Il aurait pu en tirer un scénario dans le style de celui du film “le Retour de Martin Guerre”.
André Abbe
Voici l’histoire de Jean de pomarèdes
Tous les Bitterois ont entendu parler du ’’trou de Pomarèdes’’ situé sur la route de Bessan d’où part un souterrain qui arrive à chapelle de la Badone datant du 16ème siècle.
Inutile de la chercher l’entrée, il est obstrué depuis longtemps.
Jean de Pomarèdes naît à Caux dans l’Hérault à proximité de Pézenas le 7 avril 1801. Il est l’unique fils d’un couple de cultivateurs aisés.
Il a tout pour réussir mais c’est un enfant dissipé et agressif qui se taille vite une réputation de mauvais garçon.
Il a 24 ans quand son père meurt et son héritage représente une valeur de 10.000 Francs or, une fortune à l’époque. Il se compose d’une maison, de vignes et de champs d’oliviers.
En 1830, il épouse Jeanne Rouyre.
Dans un premier temps il fait des affaires avec son beau-frère Félix. Il investit son argent dans l’achat d’un important stock d’eau de vie de vin. Mais par malchance, l’arrivée d’alcool de betteraves du Nord de la France trois fois moins cher, lui fait perdre ses investissements. Il est rapidement mis en difficulté financière mais ce n’est cependant pas la ruine car Pomarèdes possède toujours sa propriété de Caux et le vin qu’il produit lui rapporte un peu mais il faut qu’il envisage son train de vie à la baisse et c’est là qu’il commence ses larcins.
Un jour, son berger vient le voir pour lui réclamer son salaire, il le reçoit alité, grippé et le paye sans rechigner mais alors qu’il rentre chez lui le berger est menacé et dévalisé par un homme masqué à cheval.
Il lui semble toutefois avoir reconnu son patron et pour en être sûr, il retourne à Caux et retrouve Pomarèdes au coin du feu mimant la maladie.
‘’ Tu vois bien que j’ai de la fièvre et que je ne peux sortir avec un froid pareil ! »
Arrive Noël et tandis qu’il est à la messe de minuit, sa maison brûle mais peu de temps auparavant, il avait fort opportunément souscrit une forte assurance.
Fort du succès de cette escroquerie il s’engage dans une spirale infernale qui va le faire basculer dans la délinquance, de travailleur le jour, il deviendra voleur la nuit et il met au point une stratégie.

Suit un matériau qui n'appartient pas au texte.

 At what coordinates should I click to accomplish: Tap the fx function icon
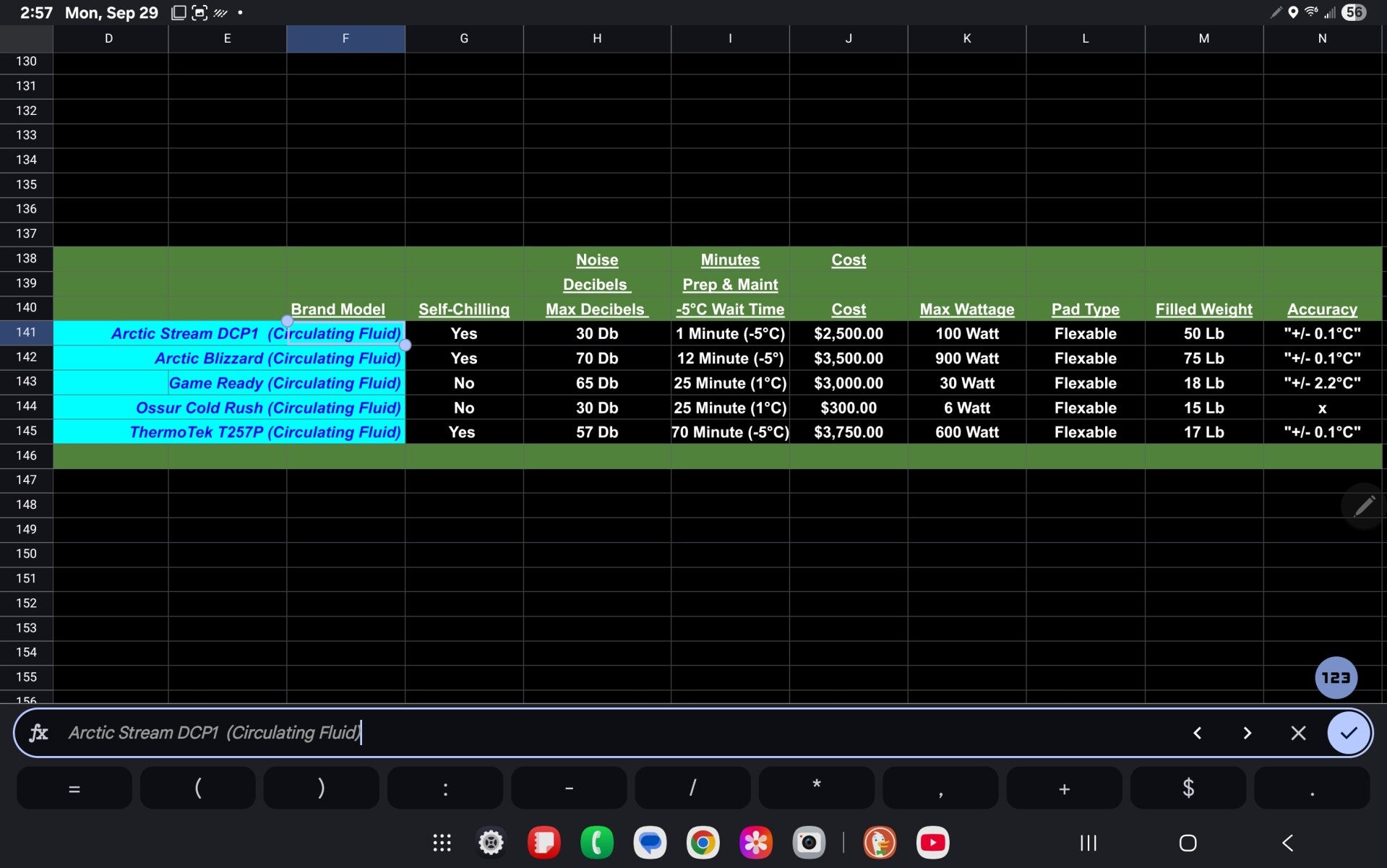38,733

D’une part, il ne sévit que les nuits sans lune ou nuageuses et d’autre part, il opère avec deux chevaux pour brouiller les pistes.

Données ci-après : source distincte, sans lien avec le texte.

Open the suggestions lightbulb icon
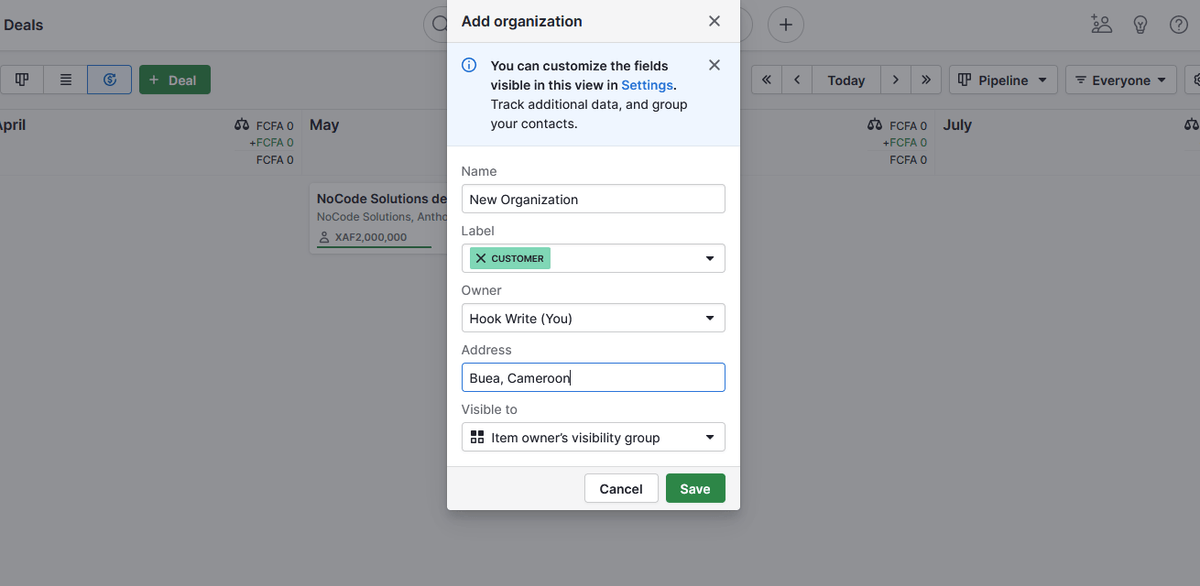1200x586 pixels. click(1140, 24)
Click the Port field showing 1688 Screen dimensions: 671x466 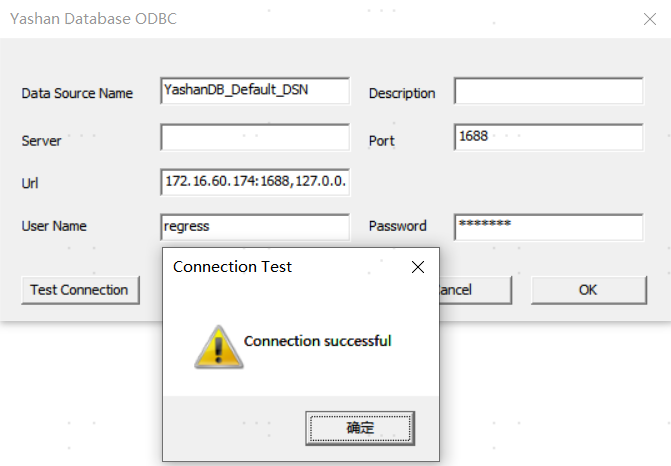pos(548,137)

Un qu’il monte pour commettre son larcin et l’autre qui l’attend un peu plus loin. Il va ainsi détrousser des voyageurs et des commerçants qui reviennent du marché de Béziers.

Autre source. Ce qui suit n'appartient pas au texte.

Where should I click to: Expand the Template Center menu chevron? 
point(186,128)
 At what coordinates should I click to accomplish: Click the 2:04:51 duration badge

En décembre 1837 sur la route de Capestang il attaque de deux marchands de bestiaux, en avril 1839, sur la route de Paulhan, il attaque une diligence qui lui rapporte un butin 1000 Fancs or, en janvier 1840, il dérobe 3000 Francs or puis c’est le percepteur des impôts porteur de 2 sacs de louis d’or et cette année là il commet deux assassinats.
Il multiplie ainsi ses agressions en toute impunité grâce à son stratagème consistant à utiliser deux montures.
Son forfait accompli il galope vers le souterrain, abandonne son cheval qui rentre seul à l’écurie, s’engouffre dans le fameux ‘’trou’’, rejoint la chapelle de la Badone, là il enfourche son deuxième cheval qui l’attend et rentre chez lui. Mais un jour, pris en chasse par des témoins il décide d’enfouir son butin dans un champ de blé mais un enfant l’aperçoit et donne l’alerte. Pomarèdes intercepté et conduit par trois gendarmes à la prison de Béziers.
Le procès a lieu le 25 Novembre 1842 et dure 13 jours en présence de 250 plaignants. Il est accusé de vols, d’incendie, d’escroquerie à l’assurance, d’assassinats et bien d’autres motifs et se conclut par sa condamnation à mort.
Le 18 février 1843 il monte à la guillotine sous les huées de la foule en demandant pardon à Jeanne sa femme. Il s’allonge sur la planche et à 11h15, sa tête tombe dans le panier de son, emportant avec lui le secret du lieu où il avait caché son trésor qui n’a jamais été retrouvé.
Ultime punition, le curé refuse de l’enterrer dans le cimetière. Son corps est mis en terre dans une fosse devant l’entrée du cimetière de Pézenas ainsi les passants foulent sa tombe dans un piétinement d’humiliation perpétuelle.